Chapter IX.—Of the Question How It Can Be Shown that the Narrative of the Haul of Fishes Which Luke Has Given Us is Not to Be Identified with the Record of an Apparently Similar Incident Which John Has Reported Subsequently to the Lords Resurrection; And of the Fact that from This Point on to the Lords Supper, from Which Event Onwards to the End the Combined Accounts of All the Evangelists Have Been Examined, No Difficulty Calling for Special Consideration Emerges in the Gospel of Luke Any More Than in that of Mark.

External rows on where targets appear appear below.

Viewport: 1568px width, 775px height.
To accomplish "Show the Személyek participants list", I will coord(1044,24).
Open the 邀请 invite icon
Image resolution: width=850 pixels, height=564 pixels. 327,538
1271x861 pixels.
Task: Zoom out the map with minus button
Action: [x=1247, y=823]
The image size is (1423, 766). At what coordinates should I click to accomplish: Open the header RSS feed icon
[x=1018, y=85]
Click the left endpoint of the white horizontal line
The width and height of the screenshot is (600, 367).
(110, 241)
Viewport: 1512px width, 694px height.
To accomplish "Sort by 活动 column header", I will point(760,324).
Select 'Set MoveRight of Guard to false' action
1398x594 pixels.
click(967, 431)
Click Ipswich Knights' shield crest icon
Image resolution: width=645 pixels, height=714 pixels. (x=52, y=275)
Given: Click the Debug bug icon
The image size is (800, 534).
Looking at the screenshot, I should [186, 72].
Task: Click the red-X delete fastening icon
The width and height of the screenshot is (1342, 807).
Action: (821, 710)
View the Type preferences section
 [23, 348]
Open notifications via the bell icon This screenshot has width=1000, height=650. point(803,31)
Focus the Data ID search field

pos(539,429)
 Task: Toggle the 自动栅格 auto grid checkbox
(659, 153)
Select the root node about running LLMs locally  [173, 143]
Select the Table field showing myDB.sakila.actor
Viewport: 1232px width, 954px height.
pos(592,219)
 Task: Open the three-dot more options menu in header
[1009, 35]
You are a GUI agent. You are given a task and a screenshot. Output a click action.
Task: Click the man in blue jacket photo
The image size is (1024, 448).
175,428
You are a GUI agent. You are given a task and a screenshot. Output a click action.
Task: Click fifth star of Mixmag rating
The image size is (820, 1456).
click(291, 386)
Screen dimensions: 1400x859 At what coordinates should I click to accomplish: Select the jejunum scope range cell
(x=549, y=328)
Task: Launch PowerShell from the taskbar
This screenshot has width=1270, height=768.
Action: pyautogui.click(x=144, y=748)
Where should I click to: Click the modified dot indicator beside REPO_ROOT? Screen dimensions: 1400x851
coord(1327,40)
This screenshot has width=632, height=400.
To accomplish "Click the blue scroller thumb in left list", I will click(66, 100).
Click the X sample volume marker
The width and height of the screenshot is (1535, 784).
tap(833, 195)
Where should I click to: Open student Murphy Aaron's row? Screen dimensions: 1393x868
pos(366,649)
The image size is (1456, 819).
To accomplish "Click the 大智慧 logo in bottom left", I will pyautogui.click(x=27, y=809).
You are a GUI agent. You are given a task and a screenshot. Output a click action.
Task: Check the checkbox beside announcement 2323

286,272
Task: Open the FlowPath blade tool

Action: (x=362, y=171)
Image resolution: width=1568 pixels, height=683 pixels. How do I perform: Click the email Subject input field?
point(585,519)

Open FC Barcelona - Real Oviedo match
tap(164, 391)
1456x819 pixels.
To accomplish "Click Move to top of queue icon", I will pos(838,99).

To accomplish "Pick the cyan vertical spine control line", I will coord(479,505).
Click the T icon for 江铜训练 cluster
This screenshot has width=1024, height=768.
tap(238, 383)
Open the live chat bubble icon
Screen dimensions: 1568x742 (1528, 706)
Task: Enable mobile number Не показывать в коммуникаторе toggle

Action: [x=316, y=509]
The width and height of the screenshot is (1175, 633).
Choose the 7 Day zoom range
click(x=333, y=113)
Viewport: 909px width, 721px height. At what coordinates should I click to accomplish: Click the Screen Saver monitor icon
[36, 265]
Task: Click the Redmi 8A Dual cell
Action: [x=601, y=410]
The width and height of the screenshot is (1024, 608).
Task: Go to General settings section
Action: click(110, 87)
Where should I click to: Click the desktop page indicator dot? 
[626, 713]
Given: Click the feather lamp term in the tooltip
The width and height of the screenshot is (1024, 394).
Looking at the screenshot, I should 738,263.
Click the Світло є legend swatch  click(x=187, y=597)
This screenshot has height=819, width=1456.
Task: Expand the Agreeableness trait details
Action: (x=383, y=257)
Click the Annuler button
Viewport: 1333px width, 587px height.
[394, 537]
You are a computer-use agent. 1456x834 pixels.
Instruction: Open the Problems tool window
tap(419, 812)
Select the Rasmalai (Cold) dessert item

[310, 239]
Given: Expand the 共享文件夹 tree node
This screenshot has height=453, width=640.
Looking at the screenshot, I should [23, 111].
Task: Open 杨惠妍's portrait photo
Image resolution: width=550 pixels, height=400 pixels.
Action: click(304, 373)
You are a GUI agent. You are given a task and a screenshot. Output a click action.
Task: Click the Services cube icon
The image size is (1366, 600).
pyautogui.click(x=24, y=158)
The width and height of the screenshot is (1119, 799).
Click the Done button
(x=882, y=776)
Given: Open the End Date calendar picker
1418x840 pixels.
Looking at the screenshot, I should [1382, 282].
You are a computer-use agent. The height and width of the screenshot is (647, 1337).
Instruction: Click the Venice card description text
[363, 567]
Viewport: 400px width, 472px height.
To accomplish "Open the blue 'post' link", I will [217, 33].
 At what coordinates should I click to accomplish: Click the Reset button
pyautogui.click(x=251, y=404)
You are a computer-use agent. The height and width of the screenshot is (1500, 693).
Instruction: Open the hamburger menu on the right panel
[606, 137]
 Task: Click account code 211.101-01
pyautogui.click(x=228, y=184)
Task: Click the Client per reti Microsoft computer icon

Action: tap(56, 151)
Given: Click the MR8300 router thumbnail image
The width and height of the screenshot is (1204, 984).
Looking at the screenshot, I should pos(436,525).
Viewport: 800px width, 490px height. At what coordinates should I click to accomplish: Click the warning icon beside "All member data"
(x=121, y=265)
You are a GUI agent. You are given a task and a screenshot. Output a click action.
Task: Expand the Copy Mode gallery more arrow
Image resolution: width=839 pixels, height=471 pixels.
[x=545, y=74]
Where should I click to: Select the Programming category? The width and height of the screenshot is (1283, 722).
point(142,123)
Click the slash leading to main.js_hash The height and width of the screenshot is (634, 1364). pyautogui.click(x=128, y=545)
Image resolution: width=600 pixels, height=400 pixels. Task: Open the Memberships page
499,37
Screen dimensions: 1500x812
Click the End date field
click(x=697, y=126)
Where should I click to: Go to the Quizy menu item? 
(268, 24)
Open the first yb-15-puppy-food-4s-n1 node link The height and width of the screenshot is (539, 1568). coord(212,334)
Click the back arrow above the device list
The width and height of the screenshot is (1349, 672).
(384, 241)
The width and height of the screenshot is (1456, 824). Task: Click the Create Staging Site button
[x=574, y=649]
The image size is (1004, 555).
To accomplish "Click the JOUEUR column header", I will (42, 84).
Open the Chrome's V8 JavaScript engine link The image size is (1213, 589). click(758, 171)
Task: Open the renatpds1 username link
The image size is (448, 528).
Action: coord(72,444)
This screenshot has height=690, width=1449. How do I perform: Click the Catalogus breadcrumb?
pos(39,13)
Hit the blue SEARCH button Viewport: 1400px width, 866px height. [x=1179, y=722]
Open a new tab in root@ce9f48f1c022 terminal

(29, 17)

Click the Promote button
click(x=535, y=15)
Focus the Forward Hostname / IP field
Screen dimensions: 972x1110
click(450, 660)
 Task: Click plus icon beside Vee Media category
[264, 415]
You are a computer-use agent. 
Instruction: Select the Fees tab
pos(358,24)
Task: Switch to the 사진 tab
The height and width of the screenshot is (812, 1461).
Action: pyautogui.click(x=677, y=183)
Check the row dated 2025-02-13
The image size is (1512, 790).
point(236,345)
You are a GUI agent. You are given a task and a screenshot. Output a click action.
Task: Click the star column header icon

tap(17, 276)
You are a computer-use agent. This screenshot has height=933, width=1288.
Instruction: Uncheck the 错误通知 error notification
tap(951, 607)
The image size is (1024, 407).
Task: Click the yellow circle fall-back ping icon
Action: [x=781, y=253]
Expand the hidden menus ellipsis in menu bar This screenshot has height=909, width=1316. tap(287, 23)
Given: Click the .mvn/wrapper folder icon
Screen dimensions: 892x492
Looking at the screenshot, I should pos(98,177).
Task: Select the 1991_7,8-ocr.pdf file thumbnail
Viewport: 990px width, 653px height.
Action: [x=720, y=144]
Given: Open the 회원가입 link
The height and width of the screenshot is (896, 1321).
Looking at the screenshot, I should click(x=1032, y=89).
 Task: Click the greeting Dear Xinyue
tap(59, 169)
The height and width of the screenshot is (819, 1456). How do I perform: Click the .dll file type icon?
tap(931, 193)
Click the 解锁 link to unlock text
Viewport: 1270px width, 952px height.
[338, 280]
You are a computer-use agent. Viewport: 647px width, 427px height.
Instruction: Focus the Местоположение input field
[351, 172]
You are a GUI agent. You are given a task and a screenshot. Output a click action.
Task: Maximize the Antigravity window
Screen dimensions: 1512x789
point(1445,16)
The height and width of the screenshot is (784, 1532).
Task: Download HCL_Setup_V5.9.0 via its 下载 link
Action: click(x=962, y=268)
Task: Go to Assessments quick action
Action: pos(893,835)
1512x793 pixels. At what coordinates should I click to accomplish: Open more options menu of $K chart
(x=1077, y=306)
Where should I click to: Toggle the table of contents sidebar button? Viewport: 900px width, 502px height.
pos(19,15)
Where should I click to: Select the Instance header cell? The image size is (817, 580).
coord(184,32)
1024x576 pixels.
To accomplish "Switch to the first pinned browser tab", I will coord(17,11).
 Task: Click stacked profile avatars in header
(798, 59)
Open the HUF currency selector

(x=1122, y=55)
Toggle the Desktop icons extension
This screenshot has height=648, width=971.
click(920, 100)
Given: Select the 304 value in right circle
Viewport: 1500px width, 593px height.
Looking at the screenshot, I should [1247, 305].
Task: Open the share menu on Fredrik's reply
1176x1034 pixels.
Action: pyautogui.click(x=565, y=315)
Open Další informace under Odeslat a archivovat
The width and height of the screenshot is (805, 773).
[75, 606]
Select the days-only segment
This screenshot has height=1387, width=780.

10. Luke, then, commences his Gospel in the following fashion: “There was in the days of Herod the king of Judæa, a certain priest named Zacharias, of the course of Abia: and his wife was of the daughters of Aaron, and her name was Elisabeth;”and so on, down to the passage where it is said, “Now when He had left speaking, He said unto Simon, Launch out into the deep, and let down your nets for a draught.” 1624 In this whole section, there is nothing to stir any question as to discrepancies. It is true that John appears to relate something resembling the last passage. But what he gives is really something widely different. I refer to what took place by the sea of Tiberias after the Lords resurrection. 1625 In that instance, not only is the particular time extremely different, but the circumstances themselves are of quite another character. For there the nets were cast on the right side, and a hundred and fifty and three fishes were caught. It is added, too, that they were great fishes. And the evangelist, therefore, has felt it necessary to state, that “for all there were so many, yet was not the net broken,” surely just because he had in view the previous case, which is recorded by Luke, and in connection with which the nets were broken 1626 by reason of the multitude of fishes. As for the rest, Luke has not recounted things like those which John has narrated, except in relation to the Lords passion and resurrection. And this whole section, which comes in between the Lords Supper and the conclusion, has already been handled by us in a manner which has yielded, as the result of a comparison of the testimonies of all the evangelists conjointly, the demonstration of an entire absence of discrepancies between them.
[Rumpebantur, “were breaking,” as in the Greek; comp. Revised Version.—R.]